**WHAT TO PRODUCE**: Reproduce every line of the listing below without any changes.
=== PROVIDED RECORDS ===
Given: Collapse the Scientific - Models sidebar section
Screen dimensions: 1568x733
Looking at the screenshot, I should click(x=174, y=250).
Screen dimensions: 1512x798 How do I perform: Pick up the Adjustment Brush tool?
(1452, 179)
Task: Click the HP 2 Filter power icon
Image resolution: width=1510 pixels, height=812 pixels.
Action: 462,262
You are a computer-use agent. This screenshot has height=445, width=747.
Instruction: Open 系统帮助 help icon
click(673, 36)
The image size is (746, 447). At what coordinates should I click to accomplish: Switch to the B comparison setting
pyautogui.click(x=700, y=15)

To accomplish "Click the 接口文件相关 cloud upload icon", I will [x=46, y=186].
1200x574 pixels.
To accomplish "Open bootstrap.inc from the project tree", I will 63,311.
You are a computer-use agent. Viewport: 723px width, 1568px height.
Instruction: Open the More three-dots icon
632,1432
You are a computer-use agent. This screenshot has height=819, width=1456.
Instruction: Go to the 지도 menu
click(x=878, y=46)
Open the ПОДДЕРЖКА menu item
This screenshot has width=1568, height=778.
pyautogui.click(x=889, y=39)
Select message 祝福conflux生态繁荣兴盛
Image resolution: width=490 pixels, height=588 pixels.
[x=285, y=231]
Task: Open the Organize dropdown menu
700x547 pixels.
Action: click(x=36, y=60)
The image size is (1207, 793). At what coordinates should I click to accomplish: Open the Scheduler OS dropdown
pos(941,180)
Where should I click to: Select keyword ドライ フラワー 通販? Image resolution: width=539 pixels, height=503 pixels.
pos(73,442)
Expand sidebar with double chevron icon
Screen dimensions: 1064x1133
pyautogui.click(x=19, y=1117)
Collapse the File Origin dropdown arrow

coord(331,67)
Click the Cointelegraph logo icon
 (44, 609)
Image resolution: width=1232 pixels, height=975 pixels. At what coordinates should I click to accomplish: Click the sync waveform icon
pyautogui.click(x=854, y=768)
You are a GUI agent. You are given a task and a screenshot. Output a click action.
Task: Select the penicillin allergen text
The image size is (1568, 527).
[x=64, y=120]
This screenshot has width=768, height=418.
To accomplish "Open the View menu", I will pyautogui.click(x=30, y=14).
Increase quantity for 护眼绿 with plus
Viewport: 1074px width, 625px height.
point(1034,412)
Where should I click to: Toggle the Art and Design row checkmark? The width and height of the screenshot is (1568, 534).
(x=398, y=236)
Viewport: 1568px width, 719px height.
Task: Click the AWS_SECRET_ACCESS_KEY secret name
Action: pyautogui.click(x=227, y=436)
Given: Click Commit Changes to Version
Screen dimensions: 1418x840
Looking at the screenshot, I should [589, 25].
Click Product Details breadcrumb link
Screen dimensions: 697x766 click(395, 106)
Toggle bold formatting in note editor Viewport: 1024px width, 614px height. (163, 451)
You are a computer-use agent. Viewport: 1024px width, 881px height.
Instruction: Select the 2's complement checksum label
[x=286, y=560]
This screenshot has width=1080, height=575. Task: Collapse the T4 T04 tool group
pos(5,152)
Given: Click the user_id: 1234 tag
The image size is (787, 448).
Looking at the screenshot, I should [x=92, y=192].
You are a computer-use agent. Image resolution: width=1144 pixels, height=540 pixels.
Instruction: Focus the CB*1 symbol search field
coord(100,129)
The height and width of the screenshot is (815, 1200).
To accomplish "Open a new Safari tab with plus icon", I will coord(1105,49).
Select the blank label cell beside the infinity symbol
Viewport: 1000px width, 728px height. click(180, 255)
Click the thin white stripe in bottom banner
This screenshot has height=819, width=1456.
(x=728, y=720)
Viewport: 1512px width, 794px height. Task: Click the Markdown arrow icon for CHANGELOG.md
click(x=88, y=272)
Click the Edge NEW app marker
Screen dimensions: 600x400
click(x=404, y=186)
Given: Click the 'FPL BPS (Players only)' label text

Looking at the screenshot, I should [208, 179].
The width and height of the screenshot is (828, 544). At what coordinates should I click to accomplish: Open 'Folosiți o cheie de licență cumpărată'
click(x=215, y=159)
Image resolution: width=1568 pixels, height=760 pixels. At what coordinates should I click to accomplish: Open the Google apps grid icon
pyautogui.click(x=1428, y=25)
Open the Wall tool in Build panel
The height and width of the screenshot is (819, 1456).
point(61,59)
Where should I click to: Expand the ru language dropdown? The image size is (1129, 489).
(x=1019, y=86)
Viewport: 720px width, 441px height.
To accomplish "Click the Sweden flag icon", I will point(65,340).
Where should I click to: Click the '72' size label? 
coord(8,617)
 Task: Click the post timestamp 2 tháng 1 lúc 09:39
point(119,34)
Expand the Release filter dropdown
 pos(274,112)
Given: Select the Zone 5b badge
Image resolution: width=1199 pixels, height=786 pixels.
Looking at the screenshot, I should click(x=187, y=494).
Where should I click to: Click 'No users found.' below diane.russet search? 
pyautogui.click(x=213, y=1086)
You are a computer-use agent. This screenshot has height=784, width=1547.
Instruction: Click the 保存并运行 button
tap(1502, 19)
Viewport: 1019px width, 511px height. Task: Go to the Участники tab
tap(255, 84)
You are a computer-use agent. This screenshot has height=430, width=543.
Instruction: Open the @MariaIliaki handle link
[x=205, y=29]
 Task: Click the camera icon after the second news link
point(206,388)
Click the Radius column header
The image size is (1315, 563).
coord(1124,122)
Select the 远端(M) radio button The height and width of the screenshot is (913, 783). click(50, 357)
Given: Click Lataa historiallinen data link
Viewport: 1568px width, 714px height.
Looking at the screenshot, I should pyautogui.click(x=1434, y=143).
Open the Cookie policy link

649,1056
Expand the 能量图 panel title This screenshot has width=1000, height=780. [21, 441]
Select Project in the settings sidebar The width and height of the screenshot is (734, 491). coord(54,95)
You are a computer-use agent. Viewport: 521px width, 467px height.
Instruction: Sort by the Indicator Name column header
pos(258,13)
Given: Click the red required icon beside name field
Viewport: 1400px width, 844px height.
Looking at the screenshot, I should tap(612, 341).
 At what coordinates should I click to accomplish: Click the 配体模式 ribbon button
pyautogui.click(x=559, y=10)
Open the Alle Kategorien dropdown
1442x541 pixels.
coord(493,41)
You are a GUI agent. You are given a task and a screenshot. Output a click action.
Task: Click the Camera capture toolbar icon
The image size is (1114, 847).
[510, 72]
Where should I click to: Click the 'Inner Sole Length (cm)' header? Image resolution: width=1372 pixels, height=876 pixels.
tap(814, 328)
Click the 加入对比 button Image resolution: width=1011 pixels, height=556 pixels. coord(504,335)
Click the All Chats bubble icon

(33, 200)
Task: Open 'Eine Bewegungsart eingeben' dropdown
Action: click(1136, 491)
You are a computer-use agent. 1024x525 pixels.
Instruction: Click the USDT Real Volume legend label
===
**EXERCISE RESULT**:
Given: Collapse the Scientific - Models sidebar section
Screen dimensions: 1568x733
Looking at the screenshot, I should click(x=174, y=250).
Screen dimensions: 1512x798 How do I perform: Pick up the Adjustment Brush tool?
(1452, 179)
Task: Click the HP 2 Filter power icon
Image resolution: width=1510 pixels, height=812 pixels.
Action: 462,262
You are a computer-use agent. This screenshot has height=445, width=747.
Instruction: Open 系统帮助 help icon
click(673, 36)
The image size is (746, 447). At what coordinates should I click to accomplish: Switch to the B comparison setting
pyautogui.click(x=700, y=15)

To accomplish "Click the 接口文件相关 cloud upload icon", I will [x=46, y=186].
1200x574 pixels.
To accomplish "Open bootstrap.inc from the project tree", I will 63,311.
You are a computer-use agent. Viewport: 723px width, 1568px height.
Instruction: Open the More three-dots icon
632,1432
You are a computer-use agent. This screenshot has height=819, width=1456.
Instruction: Go to the 지도 menu
click(x=878, y=46)
Open the ПОДДЕРЖКА menu item
This screenshot has width=1568, height=778.
pyautogui.click(x=889, y=39)
Select message 祝福conflux生态繁荣兴盛
Image resolution: width=490 pixels, height=588 pixels.
[x=285, y=231]
Task: Open the Organize dropdown menu
700x547 pixels.
Action: click(x=36, y=60)
The image size is (1207, 793). At what coordinates should I click to accomplish: Open the Scheduler OS dropdown
pos(941,180)
Where should I click to: Select keyword ドライ フラワー 通販? Image resolution: width=539 pixels, height=503 pixels.
pos(73,442)
Expand sidebar with double chevron icon
Screen dimensions: 1064x1133
pyautogui.click(x=19, y=1117)
Collapse the File Origin dropdown arrow

coord(331,67)
Click the Cointelegraph logo icon
 (44, 609)
Image resolution: width=1232 pixels, height=975 pixels. At what coordinates should I click to accomplish: Click the sync waveform icon
pyautogui.click(x=854, y=768)
You are a GUI agent. You are given a task and a screenshot. Output a click action.
Task: Select the penicillin allergen text
The image size is (1568, 527).
[x=64, y=120]
This screenshot has width=768, height=418.
To accomplish "Open the View menu", I will pyautogui.click(x=30, y=14).
Increase quantity for 护眼绿 with plus
Viewport: 1074px width, 625px height.
point(1034,412)
Where should I click to: Toggle the Art and Design row checkmark? The width and height of the screenshot is (1568, 534).
(x=398, y=236)
Viewport: 1568px width, 719px height.
Task: Click the AWS_SECRET_ACCESS_KEY secret name
Action: pyautogui.click(x=227, y=436)
Given: Click Commit Changes to Version
Screen dimensions: 1418x840
Looking at the screenshot, I should [589, 25].
Click Product Details breadcrumb link
Screen dimensions: 697x766 click(395, 106)
Toggle bold formatting in note editor Viewport: 1024px width, 614px height. (163, 451)
You are a computer-use agent. Viewport: 1024px width, 881px height.
Instruction: Select the 2's complement checksum label
[x=286, y=560]
This screenshot has width=1080, height=575. Task: Collapse the T4 T04 tool group
pos(5,152)
Given: Click the user_id: 1234 tag
The image size is (787, 448).
Looking at the screenshot, I should [x=92, y=192].
You are a computer-use agent. Image resolution: width=1144 pixels, height=540 pixels.
Instruction: Focus the CB*1 symbol search field
coord(100,129)
The height and width of the screenshot is (815, 1200).
To accomplish "Open a new Safari tab with plus icon", I will coord(1105,49).
Select the blank label cell beside the infinity symbol
Viewport: 1000px width, 728px height. click(180, 255)
Click the thin white stripe in bottom banner
This screenshot has height=819, width=1456.
(x=728, y=720)
Viewport: 1512px width, 794px height. Task: Click the Markdown arrow icon for CHANGELOG.md
click(x=88, y=272)
Click the Edge NEW app marker
Screen dimensions: 600x400
click(x=404, y=186)
Given: Click the 'FPL BPS (Players only)' label text

Looking at the screenshot, I should [208, 179].
The width and height of the screenshot is (828, 544). At what coordinates should I click to accomplish: Open 'Folosiți o cheie de licență cumpărată'
click(x=215, y=159)
Image resolution: width=1568 pixels, height=760 pixels. At what coordinates should I click to accomplish: Open the Google apps grid icon
pyautogui.click(x=1428, y=25)
Open the Wall tool in Build panel
The height and width of the screenshot is (819, 1456).
point(61,59)
Where should I click to: Expand the ru language dropdown? The image size is (1129, 489).
(x=1019, y=86)
Viewport: 720px width, 441px height.
To accomplish "Click the Sweden flag icon", I will point(65,340).
Where should I click to: Click the '72' size label? 
coord(8,617)
 Task: Click the post timestamp 2 tháng 1 lúc 09:39
point(119,34)
Expand the Release filter dropdown
 pos(274,112)
Given: Select the Zone 5b badge
Image resolution: width=1199 pixels, height=786 pixels.
Looking at the screenshot, I should click(x=187, y=494).
Where should I click to: Click 'No users found.' below diane.russet search? 
pyautogui.click(x=213, y=1086)
You are a computer-use agent. This screenshot has height=784, width=1547.
Instruction: Click the 保存并运行 button
tap(1502, 19)
Viewport: 1019px width, 511px height. Task: Go to the Участники tab
tap(255, 84)
You are a computer-use agent. This screenshot has height=430, width=543.
Instruction: Open the @MariaIliaki handle link
[x=205, y=29]
 Task: Click the camera icon after the second news link
point(206,388)
Click the Radius column header
The image size is (1315, 563).
coord(1124,122)
Select the 远端(M) radio button The height and width of the screenshot is (913, 783). click(50, 357)
Given: Click Lataa historiallinen data link
Viewport: 1568px width, 714px height.
Looking at the screenshot, I should pyautogui.click(x=1434, y=143).
Open the Cookie policy link

649,1056
Expand the 能量图 panel title This screenshot has width=1000, height=780. [21, 441]
Select Project in the settings sidebar The width and height of the screenshot is (734, 491). coord(54,95)
You are a computer-use agent. Viewport: 521px width, 467px height.
Instruction: Sort by the Indicator Name column header
pos(258,13)
Given: Click the red required icon beside name field
Viewport: 1400px width, 844px height.
Looking at the screenshot, I should tap(612, 341).
 At what coordinates should I click to accomplish: Click the 配体模式 ribbon button
pyautogui.click(x=559, y=10)
Open the Alle Kategorien dropdown
1442x541 pixels.
coord(493,41)
You are a GUI agent. You are given a task and a screenshot. Output a click action.
Task: Click the Camera capture toolbar icon
The image size is (1114, 847).
[510, 72]
Where should I click to: Click the 'Inner Sole Length (cm)' header? Image resolution: width=1372 pixels, height=876 pixels.
tap(814, 328)
Click the 加入对比 button Image resolution: width=1011 pixels, height=556 pixels. coord(504,335)
Click the All Chats bubble icon

(33, 200)
Task: Open 'Eine Bewegungsart eingeben' dropdown
Action: click(1136, 491)
You are a computer-use agent. 1024x525 pixels.
Instruction: Click the USDT Real Volume legend label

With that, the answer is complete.